• Text
-------

I had a conversation/argument with my uncle where he insisted there are many pious women I can marry who don’t necessarily where the proper hijab because it’s not their culture and/or they never grew up in a society/community that wears proper hijab. So my question is:

Have you ever come across a sister who is very religious but doesn’t wear proper hijab?

Could it be that she’s very pious but doesn’t know the importance of proper hijab?

Note: proper =
  • Covers entire body except face and hands
  • It must not be transparent, revealing what is underneath it
  • Her dress must not be too tight so as to define the parts of her body, especially its curves, even though it may not be transparent.

Have you ever come across a sister who is very religious but doesn’t wear proper hijab?

-------

• Source excerpt
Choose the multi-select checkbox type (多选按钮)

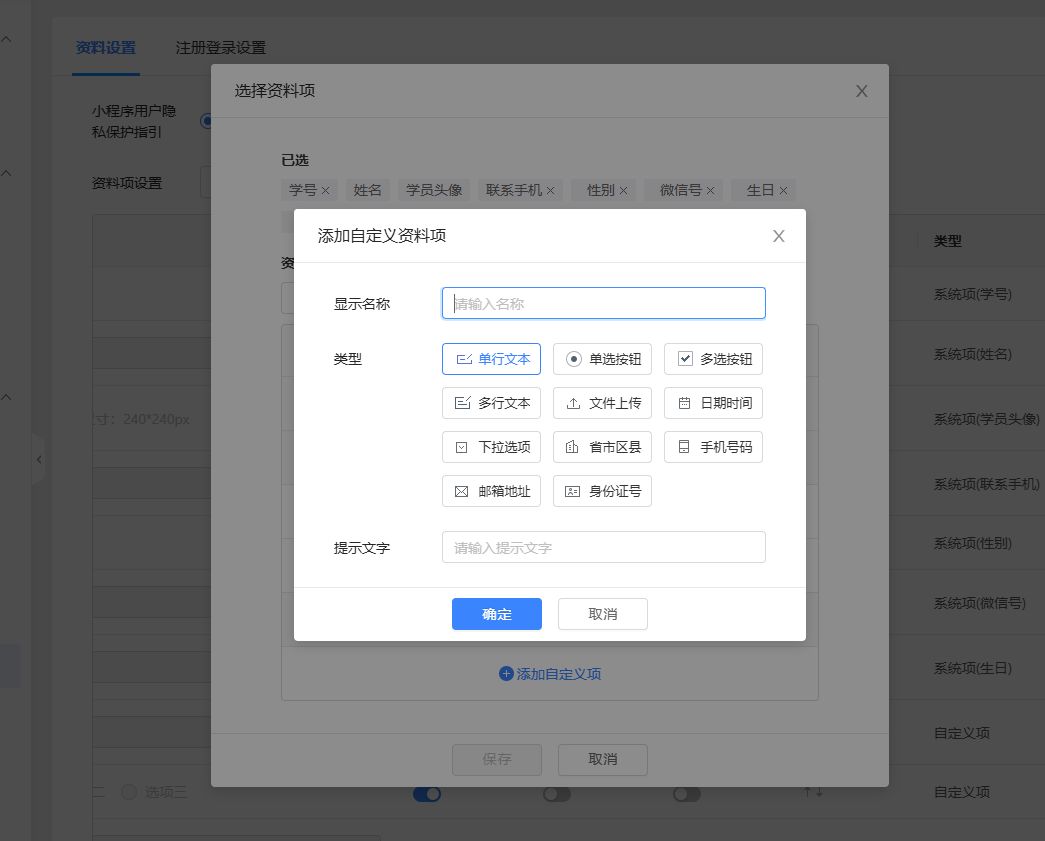click(713, 359)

-------

• Task details
Copy the post about hijab in full, word for word.

• Correct result
I had a conversation/argument with my uncle where he insisted there are many pious women I can marry who don’t necessarily where the proper hijab because it’s not their culture and/or they never grew up in a society/community that wears proper hijab. So my question is:

Have you ever come across a sister who is very religious but doesn’t wear proper hijab?

Could it be that she’s very pious but doesn’t know the importance of proper hijab?

Note: proper =
  • Covers entire body except face and hands
  • It must not be transparent, revealing what is underneath it
  • Her dress must not be too tight so as to define the parts of her body, especially its curves, even though it may not be transparent.

Have you ever come across a sister who is very religious but doesn’t wear proper hijab?